**** Records supplied ****
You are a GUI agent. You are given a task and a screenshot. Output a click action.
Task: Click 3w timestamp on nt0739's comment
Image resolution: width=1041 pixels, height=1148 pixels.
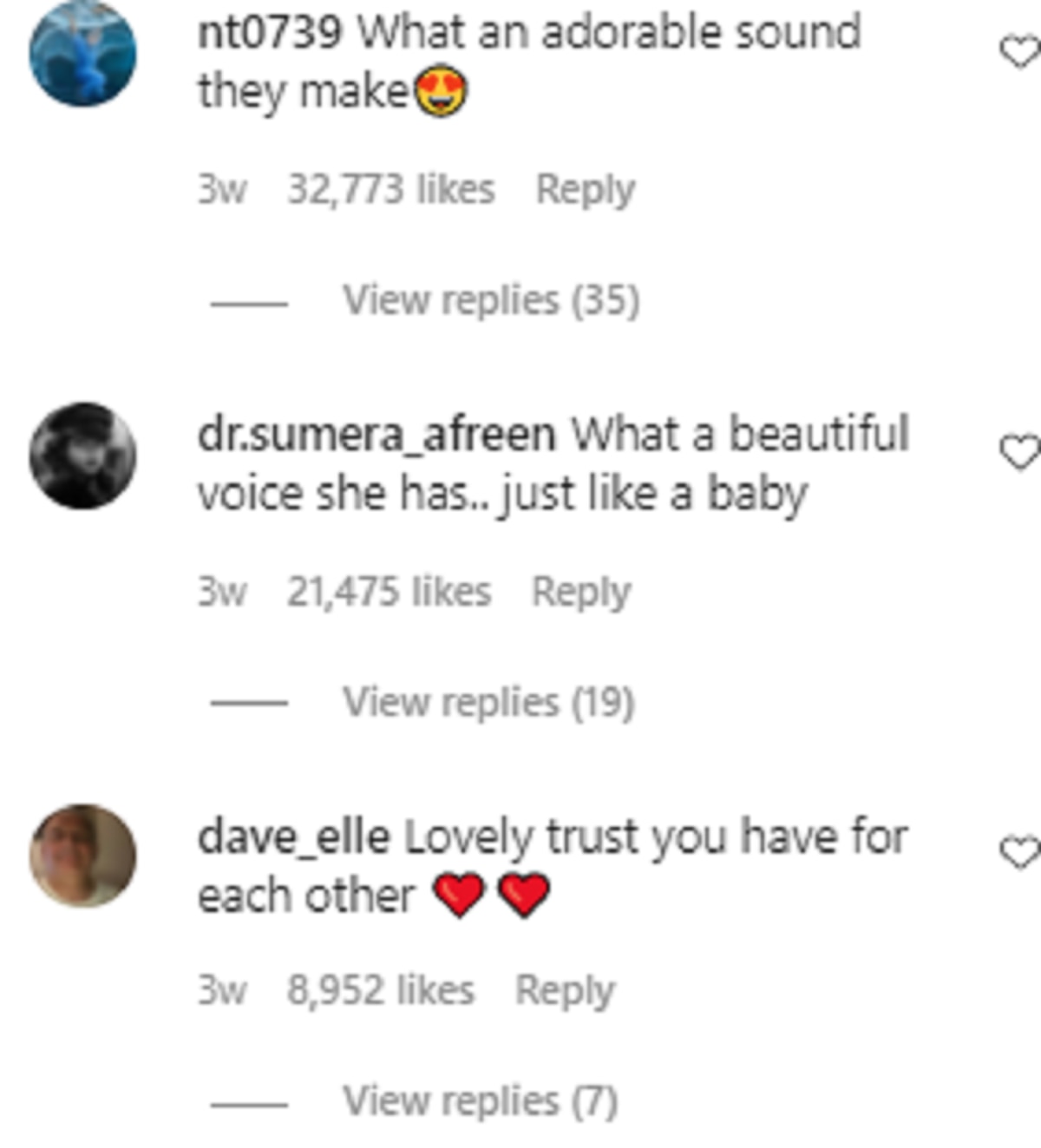(222, 189)
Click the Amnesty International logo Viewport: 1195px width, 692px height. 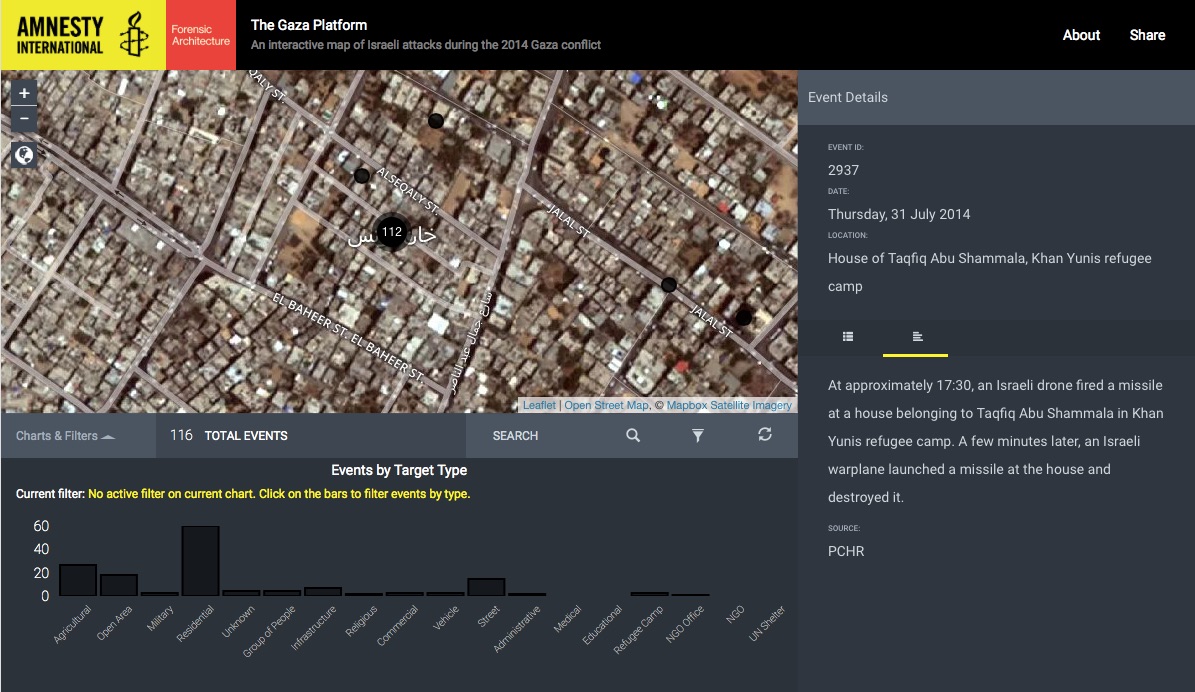click(83, 35)

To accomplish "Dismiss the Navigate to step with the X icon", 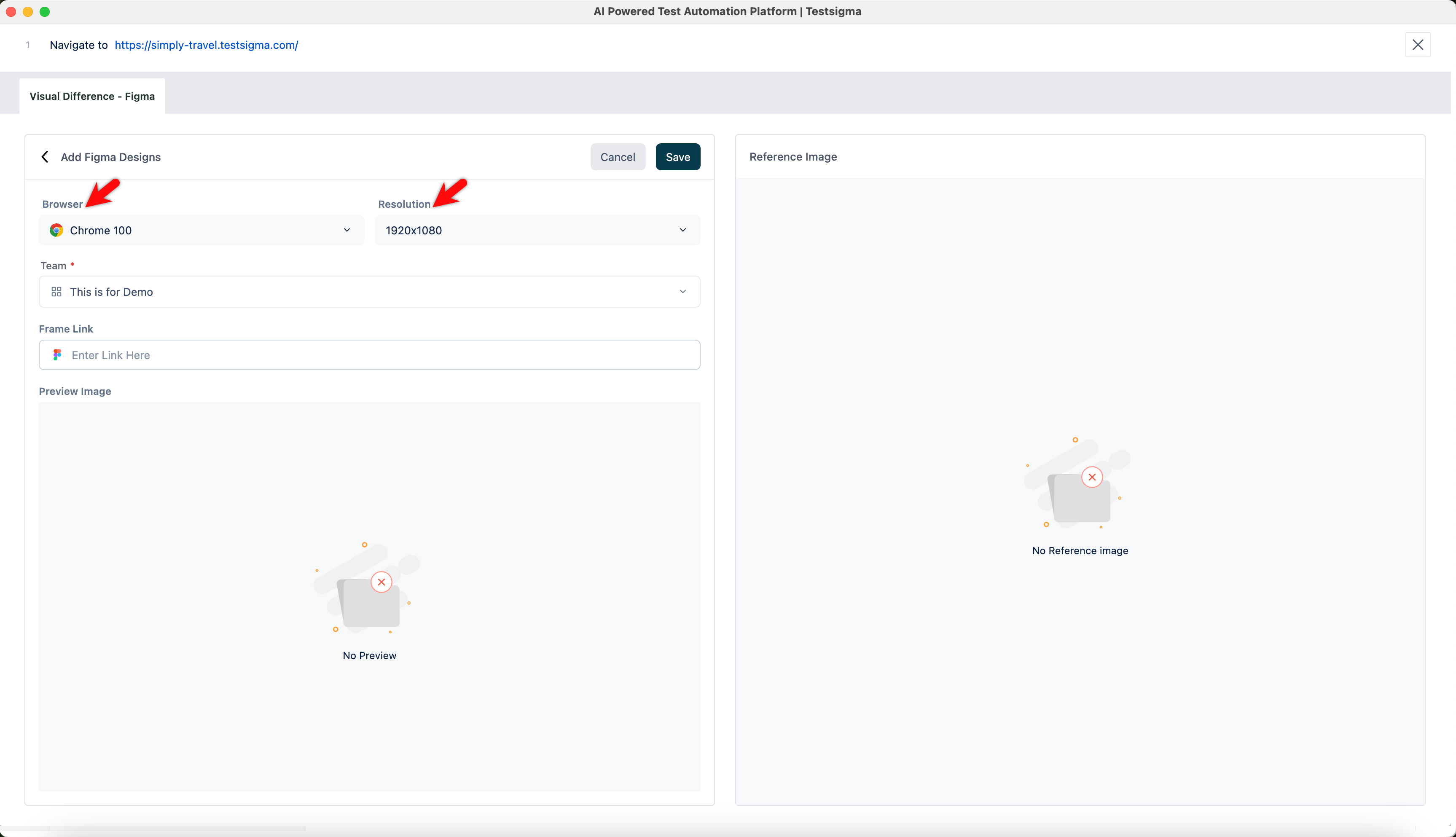I will point(1418,45).
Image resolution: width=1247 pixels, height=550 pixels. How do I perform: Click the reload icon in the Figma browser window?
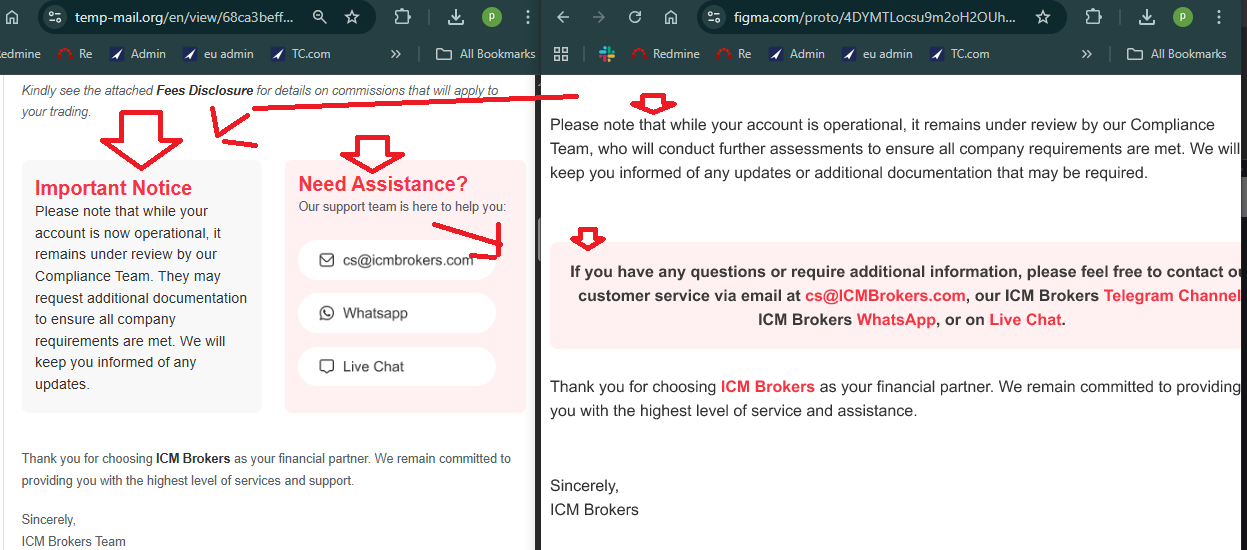coord(634,17)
****
▸ Short exercise
Extract each line from the records above that includes the word "pixels".

▸ Solution below
Image resolution: width=1041 pixels, height=1148 pixels.
Image resolution: width=1247 pixels, height=550 pixels. How do I perform: Click the reload icon in the Figma browser window?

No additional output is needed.